──────── PROVIDED DATA ────────

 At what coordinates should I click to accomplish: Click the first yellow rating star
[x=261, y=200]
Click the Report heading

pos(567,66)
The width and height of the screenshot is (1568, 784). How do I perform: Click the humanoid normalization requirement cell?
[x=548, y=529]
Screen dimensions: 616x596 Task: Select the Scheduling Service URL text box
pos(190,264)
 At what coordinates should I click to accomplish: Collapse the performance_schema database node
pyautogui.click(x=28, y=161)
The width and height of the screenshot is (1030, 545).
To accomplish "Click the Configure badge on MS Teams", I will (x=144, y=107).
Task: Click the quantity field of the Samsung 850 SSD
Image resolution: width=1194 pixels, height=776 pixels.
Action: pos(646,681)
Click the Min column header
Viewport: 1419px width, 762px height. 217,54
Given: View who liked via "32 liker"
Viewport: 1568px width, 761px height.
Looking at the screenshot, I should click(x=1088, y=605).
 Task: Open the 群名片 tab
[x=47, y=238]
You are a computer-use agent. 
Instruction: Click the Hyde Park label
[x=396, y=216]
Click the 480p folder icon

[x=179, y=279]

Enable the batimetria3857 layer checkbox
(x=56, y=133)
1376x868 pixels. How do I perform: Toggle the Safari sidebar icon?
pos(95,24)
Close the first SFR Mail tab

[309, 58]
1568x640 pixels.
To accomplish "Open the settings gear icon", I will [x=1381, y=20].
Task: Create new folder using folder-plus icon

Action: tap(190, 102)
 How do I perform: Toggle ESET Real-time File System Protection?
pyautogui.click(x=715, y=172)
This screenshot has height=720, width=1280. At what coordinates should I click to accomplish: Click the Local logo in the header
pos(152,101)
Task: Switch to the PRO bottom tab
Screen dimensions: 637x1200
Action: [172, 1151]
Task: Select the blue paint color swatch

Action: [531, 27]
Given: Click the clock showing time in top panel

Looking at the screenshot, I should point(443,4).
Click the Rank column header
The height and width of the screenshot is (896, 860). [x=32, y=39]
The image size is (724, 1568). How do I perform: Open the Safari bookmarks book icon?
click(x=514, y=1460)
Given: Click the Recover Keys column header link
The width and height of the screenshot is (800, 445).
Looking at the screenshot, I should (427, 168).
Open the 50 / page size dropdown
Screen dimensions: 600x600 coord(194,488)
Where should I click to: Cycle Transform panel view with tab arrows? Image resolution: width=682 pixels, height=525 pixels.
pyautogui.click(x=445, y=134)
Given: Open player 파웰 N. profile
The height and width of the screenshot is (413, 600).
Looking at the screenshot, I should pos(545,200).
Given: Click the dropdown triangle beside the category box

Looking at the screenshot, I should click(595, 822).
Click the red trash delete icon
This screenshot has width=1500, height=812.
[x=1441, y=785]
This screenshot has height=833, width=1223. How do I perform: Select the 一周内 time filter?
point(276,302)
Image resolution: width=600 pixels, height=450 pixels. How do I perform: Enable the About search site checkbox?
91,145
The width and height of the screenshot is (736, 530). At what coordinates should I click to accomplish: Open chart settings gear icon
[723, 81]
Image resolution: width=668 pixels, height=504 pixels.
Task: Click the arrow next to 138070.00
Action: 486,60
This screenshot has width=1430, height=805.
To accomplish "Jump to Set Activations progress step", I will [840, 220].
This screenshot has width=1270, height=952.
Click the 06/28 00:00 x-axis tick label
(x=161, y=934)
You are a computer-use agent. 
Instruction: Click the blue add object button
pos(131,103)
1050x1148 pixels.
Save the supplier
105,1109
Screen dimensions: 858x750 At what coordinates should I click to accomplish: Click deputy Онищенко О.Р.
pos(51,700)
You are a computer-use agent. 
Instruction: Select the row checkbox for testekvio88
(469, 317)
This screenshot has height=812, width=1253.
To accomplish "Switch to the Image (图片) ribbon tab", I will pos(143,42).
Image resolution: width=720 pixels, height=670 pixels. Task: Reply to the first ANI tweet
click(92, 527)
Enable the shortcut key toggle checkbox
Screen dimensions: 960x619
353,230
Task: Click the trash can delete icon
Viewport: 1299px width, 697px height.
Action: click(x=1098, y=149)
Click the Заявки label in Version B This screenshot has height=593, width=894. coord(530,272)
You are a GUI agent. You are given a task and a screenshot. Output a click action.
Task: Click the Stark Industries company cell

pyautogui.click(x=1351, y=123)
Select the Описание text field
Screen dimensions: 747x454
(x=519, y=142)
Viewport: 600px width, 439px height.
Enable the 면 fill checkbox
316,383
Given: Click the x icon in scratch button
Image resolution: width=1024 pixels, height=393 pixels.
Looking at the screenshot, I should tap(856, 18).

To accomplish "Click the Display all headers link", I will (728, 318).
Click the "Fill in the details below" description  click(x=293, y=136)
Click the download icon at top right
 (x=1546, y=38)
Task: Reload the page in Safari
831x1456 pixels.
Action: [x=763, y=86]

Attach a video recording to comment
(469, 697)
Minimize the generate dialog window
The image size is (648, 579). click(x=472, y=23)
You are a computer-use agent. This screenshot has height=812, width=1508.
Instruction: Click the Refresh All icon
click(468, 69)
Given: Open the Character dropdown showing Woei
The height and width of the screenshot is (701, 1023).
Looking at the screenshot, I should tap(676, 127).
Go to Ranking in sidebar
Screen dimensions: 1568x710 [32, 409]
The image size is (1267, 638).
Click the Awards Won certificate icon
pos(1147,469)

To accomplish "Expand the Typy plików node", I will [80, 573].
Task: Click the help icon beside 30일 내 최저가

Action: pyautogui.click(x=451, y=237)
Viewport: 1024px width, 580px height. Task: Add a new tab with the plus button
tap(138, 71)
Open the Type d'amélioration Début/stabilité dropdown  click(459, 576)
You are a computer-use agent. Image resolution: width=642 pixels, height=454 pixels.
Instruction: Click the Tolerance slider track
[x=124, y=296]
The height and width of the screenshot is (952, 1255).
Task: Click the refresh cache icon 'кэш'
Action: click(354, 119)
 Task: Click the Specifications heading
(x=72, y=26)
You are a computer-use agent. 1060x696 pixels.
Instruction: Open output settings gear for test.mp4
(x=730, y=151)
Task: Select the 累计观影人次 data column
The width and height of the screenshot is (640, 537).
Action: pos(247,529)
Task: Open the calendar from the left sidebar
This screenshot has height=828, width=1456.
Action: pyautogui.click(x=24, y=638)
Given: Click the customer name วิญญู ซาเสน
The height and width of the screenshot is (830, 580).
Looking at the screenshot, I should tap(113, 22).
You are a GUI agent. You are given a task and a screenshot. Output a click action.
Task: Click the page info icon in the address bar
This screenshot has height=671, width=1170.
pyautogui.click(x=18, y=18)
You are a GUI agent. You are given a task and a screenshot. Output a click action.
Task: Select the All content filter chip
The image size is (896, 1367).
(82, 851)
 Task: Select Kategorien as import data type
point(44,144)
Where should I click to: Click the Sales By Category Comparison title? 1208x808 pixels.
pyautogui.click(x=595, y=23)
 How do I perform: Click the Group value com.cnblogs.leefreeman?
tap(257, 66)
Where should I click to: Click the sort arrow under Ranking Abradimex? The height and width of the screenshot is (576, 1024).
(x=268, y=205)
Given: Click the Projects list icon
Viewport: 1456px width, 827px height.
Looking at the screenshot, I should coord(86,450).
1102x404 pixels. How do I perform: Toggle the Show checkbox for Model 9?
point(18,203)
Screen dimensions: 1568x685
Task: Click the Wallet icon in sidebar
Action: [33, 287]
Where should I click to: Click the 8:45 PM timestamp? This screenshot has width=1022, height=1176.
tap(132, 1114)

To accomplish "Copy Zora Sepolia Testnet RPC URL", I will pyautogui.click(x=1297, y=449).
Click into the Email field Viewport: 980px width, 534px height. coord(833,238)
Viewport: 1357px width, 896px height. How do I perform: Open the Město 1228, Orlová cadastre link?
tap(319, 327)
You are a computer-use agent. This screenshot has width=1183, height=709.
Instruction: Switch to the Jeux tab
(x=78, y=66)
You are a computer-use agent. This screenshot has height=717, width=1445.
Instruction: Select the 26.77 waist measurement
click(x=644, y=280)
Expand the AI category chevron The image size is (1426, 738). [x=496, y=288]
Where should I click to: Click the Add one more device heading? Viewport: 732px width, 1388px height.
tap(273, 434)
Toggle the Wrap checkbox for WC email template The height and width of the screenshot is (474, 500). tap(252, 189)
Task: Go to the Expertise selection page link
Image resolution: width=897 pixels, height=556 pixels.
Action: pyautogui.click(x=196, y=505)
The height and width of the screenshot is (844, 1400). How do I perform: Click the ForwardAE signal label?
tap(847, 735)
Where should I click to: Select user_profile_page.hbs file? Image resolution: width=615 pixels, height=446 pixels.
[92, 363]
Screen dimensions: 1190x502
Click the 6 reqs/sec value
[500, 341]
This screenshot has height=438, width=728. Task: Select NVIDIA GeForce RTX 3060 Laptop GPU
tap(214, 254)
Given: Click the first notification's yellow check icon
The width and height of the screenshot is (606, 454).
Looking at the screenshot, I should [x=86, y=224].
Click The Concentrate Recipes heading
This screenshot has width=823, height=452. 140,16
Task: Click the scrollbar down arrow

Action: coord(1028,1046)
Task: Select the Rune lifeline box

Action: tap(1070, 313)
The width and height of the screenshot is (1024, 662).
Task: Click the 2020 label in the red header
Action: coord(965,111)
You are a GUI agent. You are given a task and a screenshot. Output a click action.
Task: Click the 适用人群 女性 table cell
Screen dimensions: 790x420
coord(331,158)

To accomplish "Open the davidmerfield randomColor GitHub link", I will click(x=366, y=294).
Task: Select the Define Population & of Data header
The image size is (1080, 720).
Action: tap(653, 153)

────────

In the listing above, find the line containing "Task: Click the trash can delete icon" and the line containing "Select the Описание text field". Output them and every line between, exactly, and nothing else.

Task: Click the trash can delete icon
Viewport: 1299px width, 697px height.
Action: click(x=1098, y=149)
Click the Заявки label in Version B This screenshot has height=593, width=894. coord(530,272)
You are a GUI agent. You are given a task and a screenshot. Output a click action.
Task: Click the Stark Industries company cell

pyautogui.click(x=1351, y=123)
Select the Описание text field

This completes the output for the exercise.